Chatterjee was censured by the university and subjected to disciplinary
proceedings. UCLA’s administration claimed that he had “violated university
policy” for refusing to fund BDS groups.
Following
Chatterjee’s decision to transfer to NYU, Kenneth Marcus, president of the
Louis Brandeis Center, which supported Chatterjee throughout his year of
anti-Semitic persecution, issued a statement. Marcus noted, “It is disgraceful
that anti-Israel extremists have managed to drive out this courageous and
conscientious student leader for failing to capitulate to the demands of the
anti-Semitic BDS movement. The Milan Chatterjee affair reflects the
insidiousness of the anti-Israel movement’s new strategy, which is to suppress
pro-Israel advocacy and intimidate not only Jewish pro-Israel students but
anyone who remains neutral.”
Back at
Syracuse, the ironic aspect of Hamner’s disinvitation of Dotan is that Dotan
actually recites the catechism both personally and in his film. His only
mistake was that he failed to make his convictions clear in the title of his
movie.
The
university administration was embarrassed by the publication of Hamner’s
statement. As a result, last Friday Syracuse University provost Michelle
Wheatley issued a mass email stating that Dotan had been reinvited to the
conference and that Hamner had apologized for her letter.
The
most notable aspect of Wheatley’s letter is that it contained no commitment to
investigate her allegations of anti-Semitic intimidation on the part of faculty
and student BDS goons. It contained no commitment to purge bigoted intimidation
from campus or invite Israelis with Zionist views to speak at Syracuse or
participate in university events. It contained no mention of any plans to
discipline Hamner for engaging in bigoted actions.
Rather,
it simply reinvited Dotan, whose anti-Israel credentials were belatedly sorted
out.
For
nearly eight years, US President Barack Obama’s Justice Department has refused
to investigate the flagrant civil rights violations carried out by BDS
activists, groups and their faculty and administration allies and enablers.
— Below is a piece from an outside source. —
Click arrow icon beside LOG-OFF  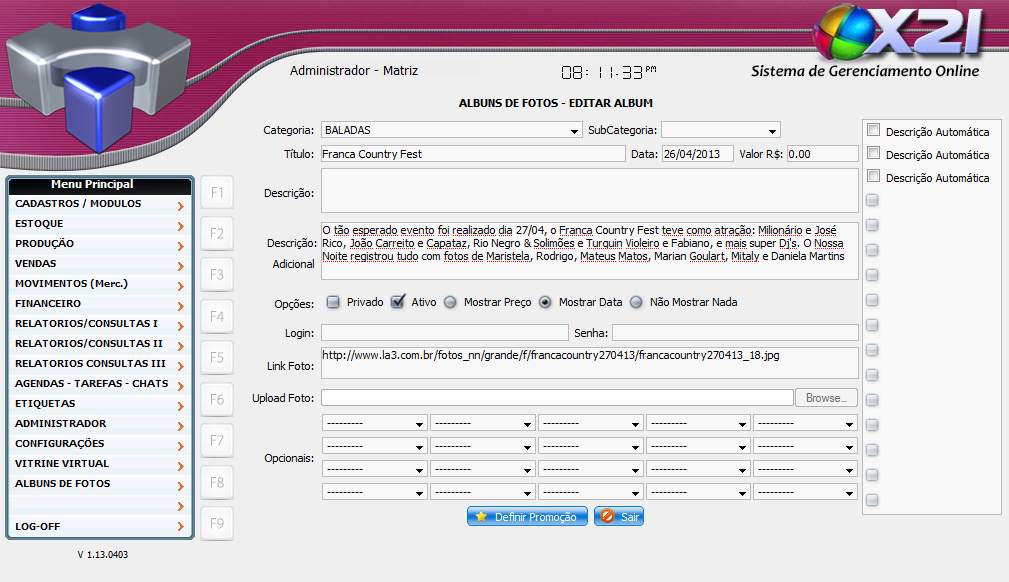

So
there is no reason to think that any federal investigation will be conducted
any time soon.
Rather,
we can expect anti-Jewish prejudice to become ever stronger and more brazen. We
can expect Israeli Jews to be shunned to greater and greater degrees and for
pro-Israel students, faculty and administrators – Jewish and non-Jewish – to
become less and less free to voice their views.
And we
can expect the US higher education system to speed up its slide into moral
dystopia and intellectual corruption.